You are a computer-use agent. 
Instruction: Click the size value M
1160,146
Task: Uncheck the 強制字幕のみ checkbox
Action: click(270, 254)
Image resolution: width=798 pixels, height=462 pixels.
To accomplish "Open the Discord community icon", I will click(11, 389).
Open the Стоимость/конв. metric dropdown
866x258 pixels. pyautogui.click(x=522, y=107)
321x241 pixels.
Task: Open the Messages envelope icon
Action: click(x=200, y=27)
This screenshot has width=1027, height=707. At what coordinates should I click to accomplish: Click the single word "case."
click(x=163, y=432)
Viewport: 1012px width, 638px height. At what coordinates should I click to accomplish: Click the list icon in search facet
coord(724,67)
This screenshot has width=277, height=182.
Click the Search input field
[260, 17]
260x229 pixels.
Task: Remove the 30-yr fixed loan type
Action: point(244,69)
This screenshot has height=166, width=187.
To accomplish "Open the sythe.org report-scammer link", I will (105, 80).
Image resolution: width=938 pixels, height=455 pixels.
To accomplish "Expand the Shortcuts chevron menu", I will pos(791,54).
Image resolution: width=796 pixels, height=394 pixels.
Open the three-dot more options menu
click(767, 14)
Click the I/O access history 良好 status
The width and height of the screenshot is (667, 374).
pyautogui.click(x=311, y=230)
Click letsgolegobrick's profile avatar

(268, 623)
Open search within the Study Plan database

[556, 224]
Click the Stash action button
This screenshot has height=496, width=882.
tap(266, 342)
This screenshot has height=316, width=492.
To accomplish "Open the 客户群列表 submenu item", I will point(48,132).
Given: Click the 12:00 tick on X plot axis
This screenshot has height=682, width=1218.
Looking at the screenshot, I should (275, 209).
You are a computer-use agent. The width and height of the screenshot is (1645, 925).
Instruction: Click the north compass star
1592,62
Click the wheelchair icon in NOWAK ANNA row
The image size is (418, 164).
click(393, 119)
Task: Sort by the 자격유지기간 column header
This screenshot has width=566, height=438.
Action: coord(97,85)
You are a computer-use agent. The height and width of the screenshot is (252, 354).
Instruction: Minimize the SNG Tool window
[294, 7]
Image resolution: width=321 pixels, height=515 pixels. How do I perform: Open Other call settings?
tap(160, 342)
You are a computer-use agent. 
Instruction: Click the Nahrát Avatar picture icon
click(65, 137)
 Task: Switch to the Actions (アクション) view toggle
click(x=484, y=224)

********************

EXERCISE >> Print every one of the records above again, word for word, in their original order.

EXERCISE OUTPUT >>
You are a computer-use agent. 
Instruction: Click the size value M
1160,146
Task: Uncheck the 強制字幕のみ checkbox
Action: click(270, 254)
Image resolution: width=798 pixels, height=462 pixels.
To accomplish "Open the Discord community icon", I will click(11, 389).
Open the Стоимость/конв. metric dropdown
866x258 pixels. pyautogui.click(x=522, y=107)
321x241 pixels.
Task: Open the Messages envelope icon
Action: click(x=200, y=27)
This screenshot has width=1027, height=707. At what coordinates should I click to accomplish: Click the single word "case."
click(x=163, y=432)
Viewport: 1012px width, 638px height. At what coordinates should I click to accomplish: Click the list icon in search facet
coord(724,67)
This screenshot has width=277, height=182.
Click the Search input field
[260, 17]
260x229 pixels.
Task: Remove the 30-yr fixed loan type
Action: point(244,69)
This screenshot has height=166, width=187.
To accomplish "Open the sythe.org report-scammer link", I will (105, 80).
Image resolution: width=938 pixels, height=455 pixels.
To accomplish "Expand the Shortcuts chevron menu", I will pos(791,54).
Image resolution: width=796 pixels, height=394 pixels.
Open the three-dot more options menu
click(767, 14)
Click the I/O access history 良好 status
The width and height of the screenshot is (667, 374).
pyautogui.click(x=311, y=230)
Click letsgolegobrick's profile avatar

(268, 623)
Open search within the Study Plan database

[556, 224]
Click the Stash action button
This screenshot has height=496, width=882.
tap(266, 342)
This screenshot has height=316, width=492.
To accomplish "Open the 客户群列表 submenu item", I will point(48,132).
Given: Click the 12:00 tick on X plot axis
This screenshot has height=682, width=1218.
Looking at the screenshot, I should (275, 209).
You are a computer-use agent. The width and height of the screenshot is (1645, 925).
Instruction: Click the north compass star
1592,62
Click the wheelchair icon in NOWAK ANNA row
The image size is (418, 164).
click(393, 119)
Task: Sort by the 자격유지기간 column header
This screenshot has width=566, height=438.
Action: coord(97,85)
You are a computer-use agent. The height and width of the screenshot is (252, 354).
Instruction: Minimize the SNG Tool window
[294, 7]
Image resolution: width=321 pixels, height=515 pixels. How do I perform: Open Other call settings?
tap(160, 342)
You are a computer-use agent. 
Instruction: Click the Nahrát Avatar picture icon
click(65, 137)
 Task: Switch to the Actions (アクション) view toggle
click(x=484, y=224)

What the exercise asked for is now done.